Preventing Shell Injections

Everyone and their dog knows about SQL injection. Shell injection is less popular but still worth talking about.

We’ll focus on python, but the general concepts are true for most programming languages.

Anatomy of a Shell Injection

This is really similar to SQL injection idioms. Like so:

#!/usr/bin/env python3
import os

name = input('Enter your name: ')
os.system('echo "Your name is %s"' % name)

All is well and good until Bobby Tables’ cousin Robert"; rm –rf ~; # comes along, then everything goes sideways.

Why Does This Matter?

SQL injections and XSS make headlines because there’s a big attack surface. In contrast with that, shell invocations tend to be disconnected from web or API input, if they’re on the same machine at all. You might write a script peppered with os.system() for personal use on your own laptop. Why worry about injection if you’re the only user?

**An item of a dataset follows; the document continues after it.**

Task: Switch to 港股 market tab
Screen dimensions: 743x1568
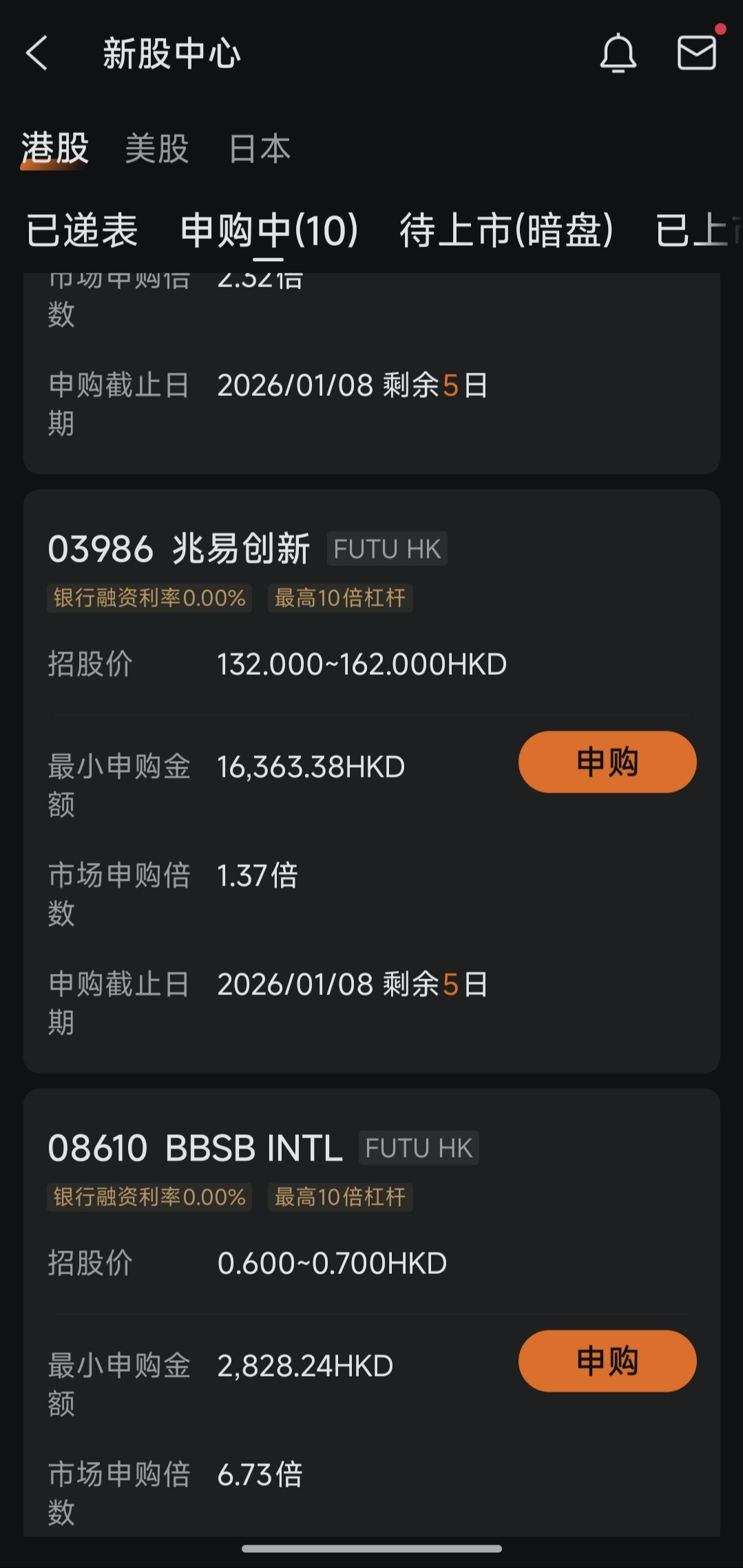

The short answer: it’s bad practice. Good habits are like insurance, by the time you know you need them it’s too late.

Preventions

№ 0: Use Internal Methods

When practical, this is the best solution – just don’t use external commands.

For our toy script this is super easy:

#!/usr/bin/env python3

name = input('Enter your name: ')
print("Your name is %s" % name)

№ 1: Ditch the Shell

Switching over to internal methods isn’t always so easy. Consider this function:

#!/usr/bin/env python3
import os
# ...
def save_url(url, dest):
    err = os.system("curl -sS -- '%s' >> '%s'" % (url, dest))
    if err:
        raise RuntimeError("Failed to download %s!" % url)

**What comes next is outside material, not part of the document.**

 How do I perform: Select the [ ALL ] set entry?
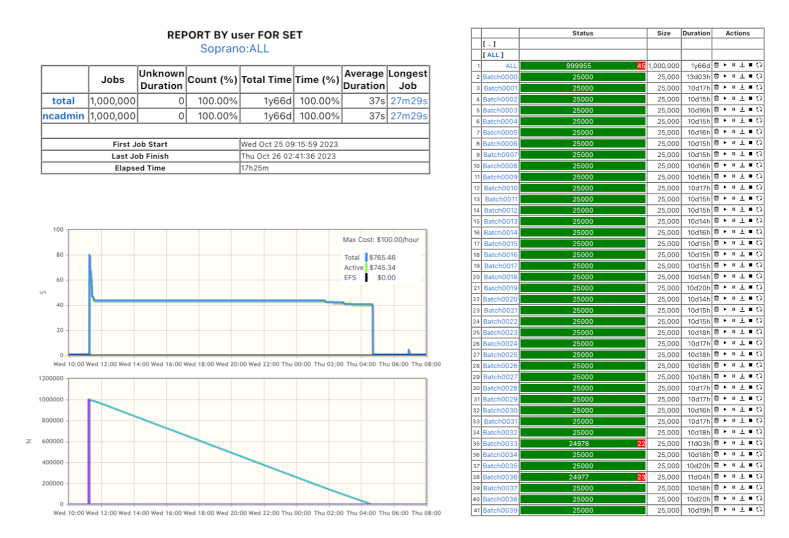[x=492, y=55]
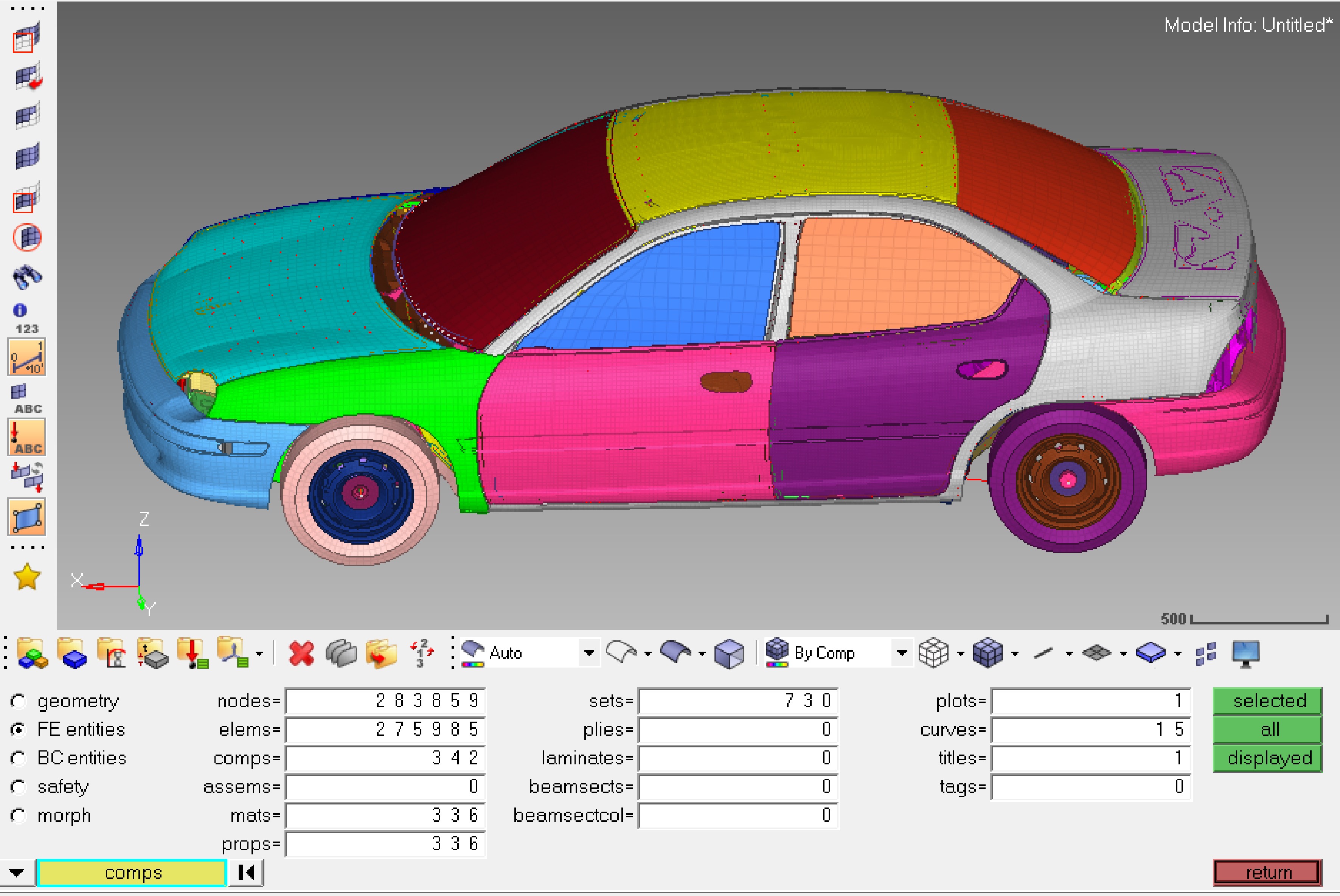Open the renumber 1-2-3 tool icon
Viewport: 1340px width, 896px height.
pyautogui.click(x=422, y=653)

You could replace curl with a python library like urllib or requests, but that could be a lot of work if, say, you need to perfectly replicate the old error behavior, stderr content and all. (Don’t you just love legacy code?)

A little shucking goes a long way:

#!/usr/bin/env python3
import subprocess
# ...
def save_url(url, dest):
    with open(dest, 'a') as wfh:
        err = subprocess.call(['curl', '-sS', '--', url], stdout=wfh)

    if err:
        raise RuntimeError("Failed to download %s!" % url)

This directly invokes curl without using a shell. Python handles command construction and output redirection itself.

In a lot of cases you can use -o <file> (or similar) to dispense with redirection entirely.

№ 2: Fix the Shell

While the above methods are elegant, converting existing os.system() calls is non-trivial. Consider this function:

#!/usr/bin/env python3
import os
# ...
def save_url(url, dest):
    cmd = "set -o pipefail; curl -sS -- '%s' | tr -d '\r' | gzip -c > '%s'"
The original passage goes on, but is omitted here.